Then let Federal, State and Local govt fight over that 10% !!!!!
Of course the long range corporate tax revenue maximizing point is lower than the short term maximizing point. It’s because in the long run the dominant factor in both prosperity and the revenue that can be raised by taxing that prosperity is …(drum roll) … Yes, growth! Growth, the only thing affecting prosperity in the long term.
That is why, as I have said many times, as the time horizon under consideration expands into the longer and longer term, the Laffer curve takes the shape of the Rahn curve. It is the reason why Switzerland now raises more tax revenue per capita than France. As one might keep saying “it’s the growth,stupid!”.
Talking of growth, we are still at half the average worldwide annual growth rate. So we’d better do something fast because the growth deficit is compounding fast and we are headed straight into the middle income countries of this world past midcentury.
Anyone supposes leftists will learn the simple arithmetic of compounding and address the urgent need to match worldwide average growth rates? Oh that’s right, we need not worry much about the future since in about one century climate change will wipe out Homo sapiens from the face of the earth. Well, guess what? America’s decline into the middle income countries will come a lot sooner than that on current growth trajectories.
Not sure what Eugene is talking about. Seems his solutions call for even more government oversight, and bureaucracy than the current system, with the cheaters winning.
Anyway, that’s not why I wanted to comment. My comment is this: leftist confuse me with their dichotomy of thought. They were extremely excited when the government came up with “sin taxes” on alcohol and tobacco. They cited in many cases how the taxation itself would discourage use of such products. Yet, they still seem to have forgotten that argument when asked what the result of excessive taxation of work product might be.
I, for one, personally grow more disgusted every day of working hard to pay my taxes so that some other individual can take the money that I have created, and use it to sit around the house until the next protest against people like me can be organized. People like me… the most overworked and protested on the planet. I get it- I am a white man who sits at his desk while working to support them, and harbors evil thoughts about them- producing more carbon, killing more polar bears, and generally making the world a worse place to live the extended lives that the technology I produce gives them.
Hmmm- John Gault might have had a point.
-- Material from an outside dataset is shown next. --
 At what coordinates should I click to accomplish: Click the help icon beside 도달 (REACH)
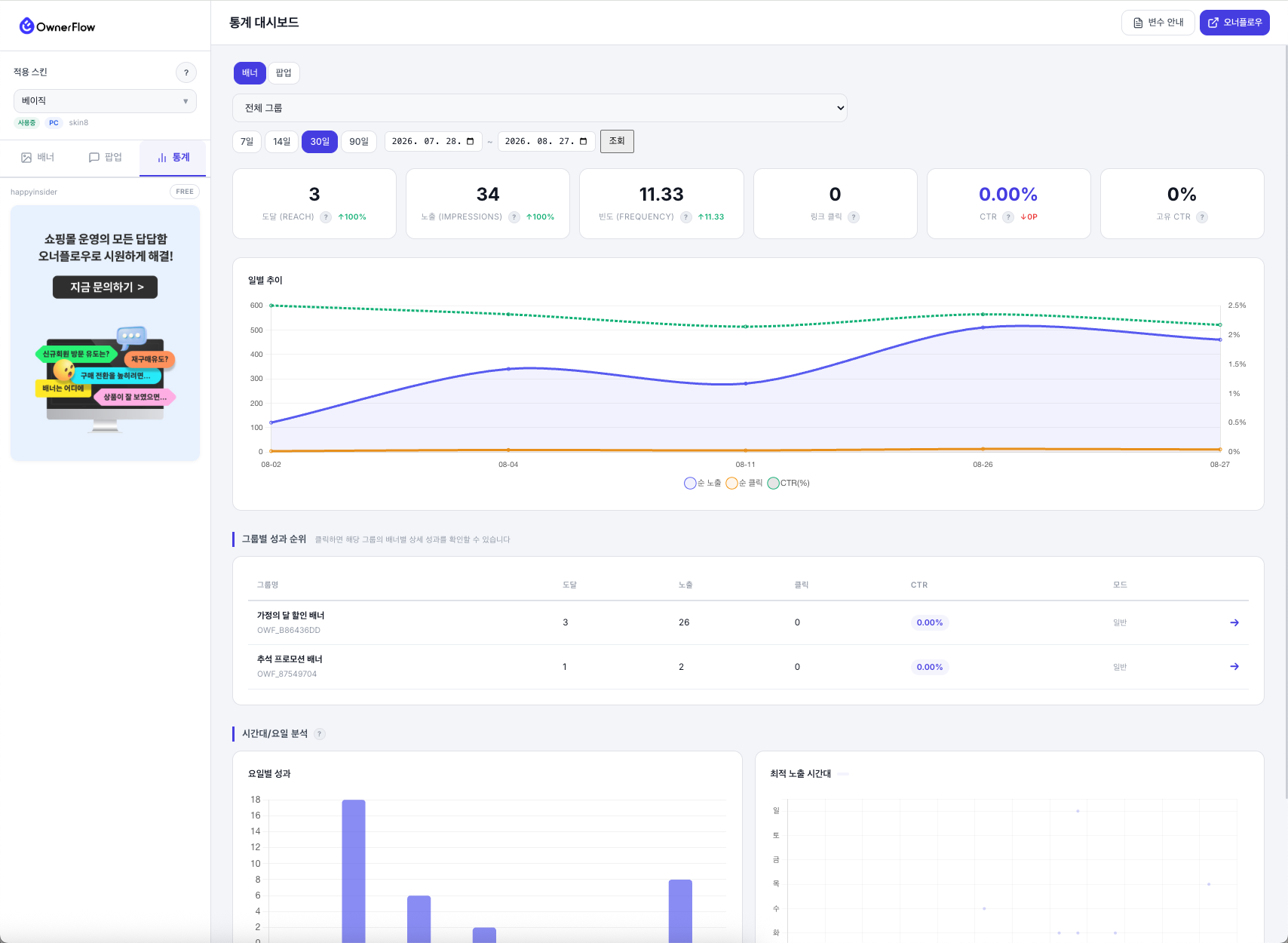click(326, 217)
Too bad Ayn Rand wasted so many pages trying to get it across.
If Dan Mitchell ment what he says about low rates he would tax all three tax bases: wealth, consumption (VAT), and income to reduce the high payroll-income-C corporation rates.
Consider just a simple 4% VAT to replace the 7.65% business portion of payroll taxes. It would help workers, provider border adjustment and not harm consumers.
If Mr. Mitchell really wanted to help he would support the inverse taxation of wealth and income and let taxpayers choose there own rate. Imagine a federal income tax that ranged from 8% to 28% that was paired with a wealth tax ranging from 2% down to zero (and no payroll taxes). To encourage economic mobility, a sum of $500,000 could be saved wealth tax free (for retirement, health care or education). Wealth taxes paid over a lifetime would also offset estate taxes of 28%. In such a system, both family wealth and income would determine how much, if any, government welfare would be needed. With data on both wealth and income, health care could be based on what families can afford. Corporate tax reform would be as simple as replacing the payroll tax with a 4% VAT and lowering the C corporation tax to 8%.
Is it really true that you can’t teach an old dog new tricks?